Study of in vitro glucuronidation of hydroxyquinolines with bovine liver microsomes

Abstract

Glucuronidation of drugs by UDP‐glucuronosyltransferase (UGT) is a major phase II conjugation reaction. Defects in UGT are associated with Crigler–Najjar syndrome and Gilbert's syndrome with severe hyperbilirubinaemias and jaundice.
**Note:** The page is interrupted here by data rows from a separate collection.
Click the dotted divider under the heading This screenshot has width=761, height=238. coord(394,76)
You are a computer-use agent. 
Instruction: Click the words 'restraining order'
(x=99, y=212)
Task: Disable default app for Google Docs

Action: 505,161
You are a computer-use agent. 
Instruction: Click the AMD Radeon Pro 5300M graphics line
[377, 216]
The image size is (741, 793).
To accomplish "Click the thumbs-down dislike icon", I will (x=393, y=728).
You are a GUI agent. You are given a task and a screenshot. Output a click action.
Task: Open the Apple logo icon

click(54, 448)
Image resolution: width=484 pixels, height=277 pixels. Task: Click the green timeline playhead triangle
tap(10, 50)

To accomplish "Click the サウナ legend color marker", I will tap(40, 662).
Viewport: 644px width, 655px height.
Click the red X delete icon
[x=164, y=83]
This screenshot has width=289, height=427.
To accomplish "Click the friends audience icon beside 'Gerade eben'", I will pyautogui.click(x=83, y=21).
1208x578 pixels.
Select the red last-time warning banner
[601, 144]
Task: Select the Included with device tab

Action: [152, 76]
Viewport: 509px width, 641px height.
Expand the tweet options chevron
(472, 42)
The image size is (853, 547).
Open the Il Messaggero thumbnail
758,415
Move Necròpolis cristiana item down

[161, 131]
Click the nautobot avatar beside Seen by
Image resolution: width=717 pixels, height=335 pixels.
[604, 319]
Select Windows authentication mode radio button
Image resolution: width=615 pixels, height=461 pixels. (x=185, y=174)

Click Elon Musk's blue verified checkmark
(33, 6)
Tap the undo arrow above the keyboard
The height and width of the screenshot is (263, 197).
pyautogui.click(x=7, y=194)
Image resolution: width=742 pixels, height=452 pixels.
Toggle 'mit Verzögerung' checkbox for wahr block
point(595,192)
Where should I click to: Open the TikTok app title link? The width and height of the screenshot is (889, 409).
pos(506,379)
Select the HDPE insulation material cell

We analysed the reactivities of some hydroxyquinoline derivatives, which are naturally produced from quinoline by cytochrome P450. The analyses were carried out using a microassay system for UGT activity in bovine liver microsomes in the range 0.5–100 pmol/assay with the highly sensitive radio‐image analyser Fuji BAS2500 (Fujifilm, Tokyo, Japan). 3‐Hydroxylquinoline is a good substrate for glucuronidation, and the relative K_cat values were 3.1‐fold higher than the values for p‐nitrophenol. 5,6‐Dihydroquinoline‐5,6‐trans‐diol gave a similar K_m value to that of 3‐hydroxyquinoline, but the V_max value was approximately 1/15 of that of p‐nitrophenol and showed weak reactivity. Quinoline N‐oxide gave a low V_max value and showed marginal activity. The K_cat values of 6‐hydroxyquinoline and 5‐hydroxyquinoline were 2.1‐ and 1.2‐fold higher than that of p‐nitrophenol, respectively. Fluoroquinoline (FQ) derivatives, such as 3FQ, 7,8diFQ and 6,7,8triFQ, did not show any substrate activities. These results suggest that there are therapeutic problems in administration of some quinoline drugs to patients with jaundice.